Hay despedidas que se sientan a la mesa
y, con una calma que duele,
dicen: ya no somos nosotros.
Cuando una pareja se va —
no de la casa, sino del vínculo—
lo que queda no es solo ausencia,
es una arquitectura herida:
la cama que aún conserva la forma del otro,
la taza preferida que insiste en su lugar,
el espejo que ya no refleja un “nosotros”,
sino dos historias que aprendieron a separarse.
El matrimonio, ese pacto de eternidad prometida,
no se rompe de golpe;
se desgasta como piedra bajo la lluvia,
gota a gota,
en silencios no dichos,
en gestos que se olvidaron de tocar,
en palabras que se dijeron sin alma.
Y entonces llega el momento.
No hay siempre traición,
no hay siempre odio,
a veces solo hay cansancio:
el cansancio de intentar sostener lo que ya no respira,
de fingir calor en una casa que se enfría.
Partir no es huir,
es reconocer que el amor también muere,
y que hay dignidad en no enterrarlo en vida.
Pero qué difícil es…
cerrar la puerta sin saber si se cierra una etapa
o una vida entera.
Qué difícil es doblar la ropa compartida
y descubrir que la mitad ya no nos pertenece.

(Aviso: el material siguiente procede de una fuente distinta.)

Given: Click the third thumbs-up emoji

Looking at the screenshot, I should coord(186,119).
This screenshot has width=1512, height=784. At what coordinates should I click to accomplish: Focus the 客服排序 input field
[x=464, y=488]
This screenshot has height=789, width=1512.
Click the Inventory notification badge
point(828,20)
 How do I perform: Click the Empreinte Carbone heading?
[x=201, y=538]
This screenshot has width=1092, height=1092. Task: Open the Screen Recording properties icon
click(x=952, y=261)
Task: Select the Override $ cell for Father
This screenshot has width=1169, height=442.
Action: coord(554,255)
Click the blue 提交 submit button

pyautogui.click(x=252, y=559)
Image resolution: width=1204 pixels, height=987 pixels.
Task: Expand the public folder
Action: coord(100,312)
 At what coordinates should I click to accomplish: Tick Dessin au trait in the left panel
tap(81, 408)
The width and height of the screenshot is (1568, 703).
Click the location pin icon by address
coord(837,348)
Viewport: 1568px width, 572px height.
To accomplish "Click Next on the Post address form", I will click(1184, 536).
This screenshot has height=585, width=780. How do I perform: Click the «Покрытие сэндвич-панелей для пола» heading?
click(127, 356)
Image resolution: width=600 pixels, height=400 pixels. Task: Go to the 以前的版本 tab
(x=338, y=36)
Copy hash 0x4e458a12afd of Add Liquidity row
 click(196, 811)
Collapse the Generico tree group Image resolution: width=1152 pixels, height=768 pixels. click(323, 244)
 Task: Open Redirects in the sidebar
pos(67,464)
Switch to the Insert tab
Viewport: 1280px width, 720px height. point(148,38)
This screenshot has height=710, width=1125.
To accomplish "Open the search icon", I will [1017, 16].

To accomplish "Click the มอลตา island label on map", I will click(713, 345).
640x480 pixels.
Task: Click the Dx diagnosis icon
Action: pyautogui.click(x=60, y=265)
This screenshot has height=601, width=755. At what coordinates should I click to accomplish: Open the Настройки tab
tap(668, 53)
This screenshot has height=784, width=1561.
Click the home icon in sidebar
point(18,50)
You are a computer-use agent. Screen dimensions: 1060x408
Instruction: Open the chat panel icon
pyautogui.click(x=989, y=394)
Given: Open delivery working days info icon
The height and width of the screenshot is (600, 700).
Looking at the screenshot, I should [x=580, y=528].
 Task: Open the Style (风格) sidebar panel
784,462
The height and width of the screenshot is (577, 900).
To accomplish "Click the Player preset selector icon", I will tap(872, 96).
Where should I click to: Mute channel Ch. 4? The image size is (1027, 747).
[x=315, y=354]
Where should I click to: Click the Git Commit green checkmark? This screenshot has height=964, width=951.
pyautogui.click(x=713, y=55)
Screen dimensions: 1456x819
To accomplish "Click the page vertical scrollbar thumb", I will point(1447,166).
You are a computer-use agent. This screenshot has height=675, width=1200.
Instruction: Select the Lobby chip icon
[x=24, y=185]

Qué difícil es aprender que el “para siempre”
a veces era solo un “mientras tanto”
disfrazado de promesa.
El duelo del amor conyugal
no tiene velorio ni flores,
nadie lleva luto visible,
pero por dentro se caen los techos,
se agrietan los recuerdos,
y el corazón aprende un idioma nuevo:
el de la soledad acompañada de memoria.
Porque quien se va
no se lleva solo su cuerpo:
se lleva rutinas,
se lleva planes,
se lleva la versión de nosotros que fuimos juntos.
Y quien se queda
debe reconstruirse entre ruinas,
reaprender el silencio,
hacer de la ausencia una forma de presencia
que ya no lastime.
Quizá amar también es saber partir,
no como derrota,
sino como acto de honestidad:
decir “ya no”
cuando el alma lo ha dicho mil veces en secreto.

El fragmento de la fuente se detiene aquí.